Monday, May 7, 2012

After two years

These days I feel like I don't have time to think for myself so it's nice to take a step back and unwind. I'm doing a study guide for a Bio class and i'm stressing out about three tests in the next three days. College has been difficult and oddly life changing. I failed, cried, fought, loved, and the like. I can't believe I made it this far and i'm constantly trying to make my life significantly better. Want to know some ridiculous shit that happened in good ole sf? I ran from the cops. I got into a fight and beat up a black guy. I fell in love. I felt like i was alone for the longest time. I was more of a hermit on some points than i would like I learned the harsh reality of living on your own I learned life is a tad bit easier if you have someone holding you up I learned how to flip knives I had too many breakdowns I was carried home and almost got alcohol poisoning I got drunk off my ass with tif I experienced things that forty year olds are supposed to experience not 19 year olds I thought I left everything i loved back in so cal I grew up.

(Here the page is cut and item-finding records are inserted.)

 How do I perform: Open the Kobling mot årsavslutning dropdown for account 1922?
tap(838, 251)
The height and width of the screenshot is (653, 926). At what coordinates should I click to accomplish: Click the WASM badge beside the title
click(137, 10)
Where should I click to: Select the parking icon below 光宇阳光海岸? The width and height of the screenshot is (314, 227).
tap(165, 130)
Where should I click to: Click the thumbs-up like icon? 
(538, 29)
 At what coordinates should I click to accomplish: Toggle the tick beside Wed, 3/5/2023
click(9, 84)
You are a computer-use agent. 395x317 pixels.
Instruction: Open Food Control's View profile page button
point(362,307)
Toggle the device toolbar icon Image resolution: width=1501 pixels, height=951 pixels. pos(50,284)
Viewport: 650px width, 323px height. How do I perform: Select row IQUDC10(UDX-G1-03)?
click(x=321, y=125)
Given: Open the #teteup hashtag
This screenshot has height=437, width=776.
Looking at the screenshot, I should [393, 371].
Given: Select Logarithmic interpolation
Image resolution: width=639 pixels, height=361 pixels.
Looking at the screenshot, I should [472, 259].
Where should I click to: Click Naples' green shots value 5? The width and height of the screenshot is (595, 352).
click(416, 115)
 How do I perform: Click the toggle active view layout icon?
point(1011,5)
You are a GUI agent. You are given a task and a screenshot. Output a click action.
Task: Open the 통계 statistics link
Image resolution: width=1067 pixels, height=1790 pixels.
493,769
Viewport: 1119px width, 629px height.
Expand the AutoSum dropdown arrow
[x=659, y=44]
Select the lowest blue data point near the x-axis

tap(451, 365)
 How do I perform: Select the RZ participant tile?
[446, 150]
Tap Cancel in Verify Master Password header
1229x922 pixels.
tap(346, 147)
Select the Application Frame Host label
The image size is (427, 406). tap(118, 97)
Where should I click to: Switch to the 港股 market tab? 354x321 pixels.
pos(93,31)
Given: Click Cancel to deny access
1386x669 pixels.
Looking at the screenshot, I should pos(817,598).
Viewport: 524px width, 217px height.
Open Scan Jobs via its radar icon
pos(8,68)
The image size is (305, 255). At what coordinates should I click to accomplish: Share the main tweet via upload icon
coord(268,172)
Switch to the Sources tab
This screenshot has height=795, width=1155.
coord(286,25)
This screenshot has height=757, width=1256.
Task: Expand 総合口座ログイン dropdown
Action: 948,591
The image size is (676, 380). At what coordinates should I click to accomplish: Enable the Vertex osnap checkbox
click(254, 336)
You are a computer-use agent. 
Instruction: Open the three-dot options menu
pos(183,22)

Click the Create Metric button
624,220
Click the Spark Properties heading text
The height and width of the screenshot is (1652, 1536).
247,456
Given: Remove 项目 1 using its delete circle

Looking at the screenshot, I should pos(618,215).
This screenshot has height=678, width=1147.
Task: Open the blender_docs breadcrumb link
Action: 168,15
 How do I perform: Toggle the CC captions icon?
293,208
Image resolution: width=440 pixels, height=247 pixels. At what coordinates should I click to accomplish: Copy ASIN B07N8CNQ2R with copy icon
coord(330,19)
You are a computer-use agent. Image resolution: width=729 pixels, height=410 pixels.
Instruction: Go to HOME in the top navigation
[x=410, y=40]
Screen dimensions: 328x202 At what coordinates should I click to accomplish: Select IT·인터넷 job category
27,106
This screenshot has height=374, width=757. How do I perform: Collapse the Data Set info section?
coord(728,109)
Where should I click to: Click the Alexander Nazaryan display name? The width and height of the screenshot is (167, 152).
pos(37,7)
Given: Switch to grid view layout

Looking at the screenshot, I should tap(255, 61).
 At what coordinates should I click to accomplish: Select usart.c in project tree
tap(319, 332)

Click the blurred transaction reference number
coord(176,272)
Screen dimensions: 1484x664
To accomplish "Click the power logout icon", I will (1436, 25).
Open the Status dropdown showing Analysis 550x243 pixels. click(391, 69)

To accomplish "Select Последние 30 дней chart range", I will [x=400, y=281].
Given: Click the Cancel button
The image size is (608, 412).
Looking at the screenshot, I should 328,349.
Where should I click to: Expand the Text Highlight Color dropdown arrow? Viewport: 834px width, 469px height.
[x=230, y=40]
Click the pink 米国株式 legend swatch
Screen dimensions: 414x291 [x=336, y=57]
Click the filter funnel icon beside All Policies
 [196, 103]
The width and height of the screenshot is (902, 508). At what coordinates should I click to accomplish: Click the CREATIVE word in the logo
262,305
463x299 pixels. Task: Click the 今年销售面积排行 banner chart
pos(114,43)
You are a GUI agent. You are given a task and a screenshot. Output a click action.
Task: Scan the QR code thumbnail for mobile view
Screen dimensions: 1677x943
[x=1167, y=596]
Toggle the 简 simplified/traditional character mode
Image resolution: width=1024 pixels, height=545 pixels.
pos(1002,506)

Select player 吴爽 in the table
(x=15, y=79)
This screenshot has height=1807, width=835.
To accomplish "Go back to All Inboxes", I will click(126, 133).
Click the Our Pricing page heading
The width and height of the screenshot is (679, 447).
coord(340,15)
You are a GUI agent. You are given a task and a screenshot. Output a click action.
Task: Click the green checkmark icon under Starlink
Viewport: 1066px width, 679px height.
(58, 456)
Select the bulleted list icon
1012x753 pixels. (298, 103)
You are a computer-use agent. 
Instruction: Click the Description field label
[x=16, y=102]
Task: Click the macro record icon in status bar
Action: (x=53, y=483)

Shit, life gets pretty hard up here but still hanging on.

Sunday, April 15, 2012

You know what.

I don't like San Francisco. I dont particularly like the people here but you know what? Whatever.

I'm having a nice time up here. I try hard to convince myself that it's the worst place to live and junk but maybe i've just become adjusted. I'm not as angry or drunk anymore and I can support myself and stand my ground. Crazy shit has happened here and I feel that's probably not stopping.

I like my life, it's not perfect but it's damn good i tell you what.

Praise god and how he truly shows his love at your lowest points.